Only the lines from the one containing "Where should I" through the end of the entries are to be copied, exactly and without pictures, please.
□ □ □ □
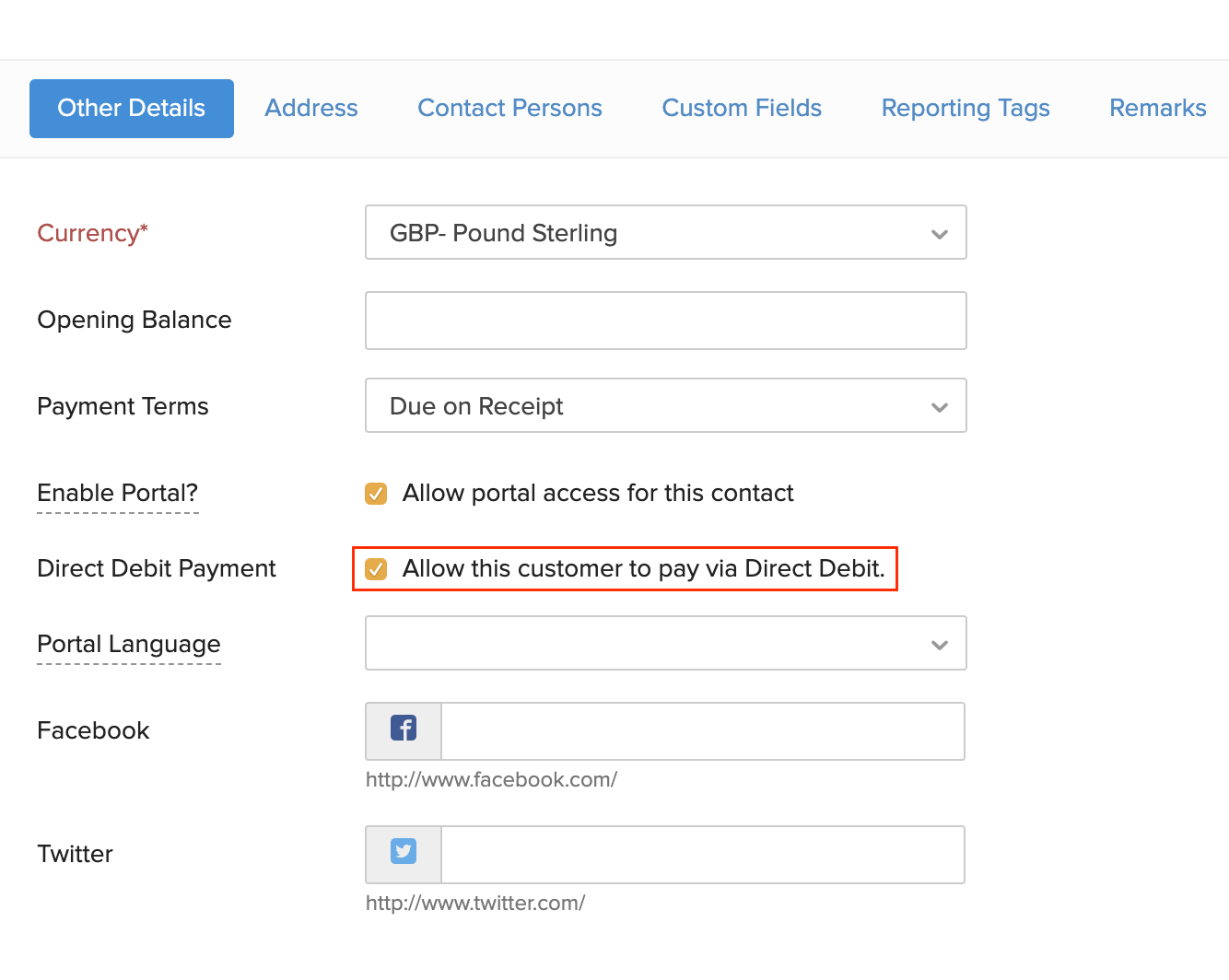Select a Portal Language from the dropdown

click(x=665, y=643)
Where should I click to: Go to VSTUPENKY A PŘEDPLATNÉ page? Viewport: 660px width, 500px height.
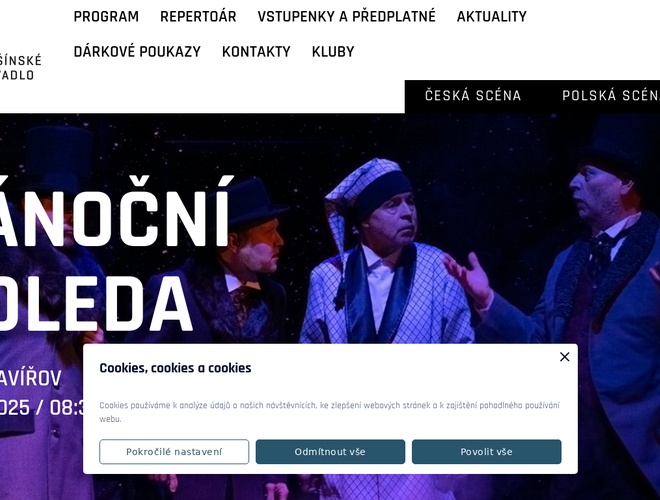(x=346, y=17)
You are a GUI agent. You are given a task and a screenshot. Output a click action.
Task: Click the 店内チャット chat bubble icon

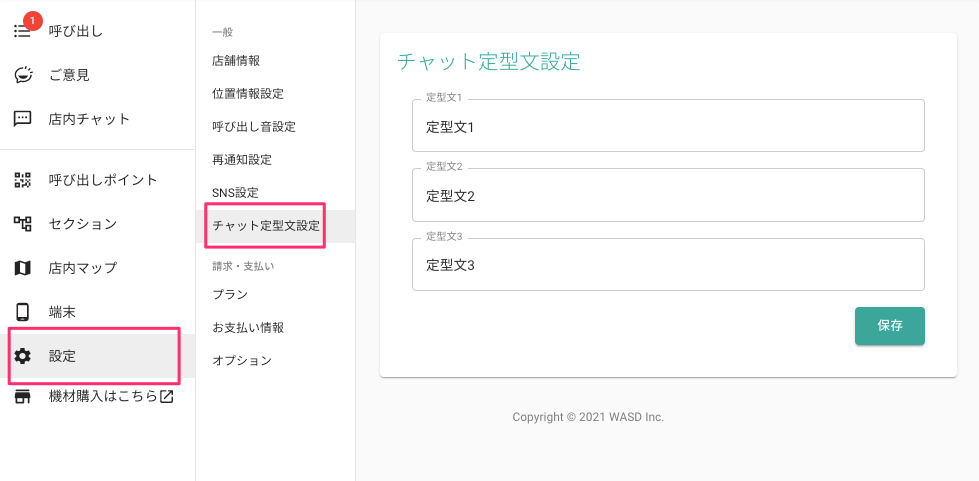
□ □ □ □
**Task output**:
Where should I click to: Go to VSTUPENKY A PŘEDPLATNÉ page? Viewport: 660px width, 500px height.
(x=346, y=17)
You are a GUI agent. You are given a task and a screenshot. Output a click action.
Task: Click the 店内チャット chat bubble icon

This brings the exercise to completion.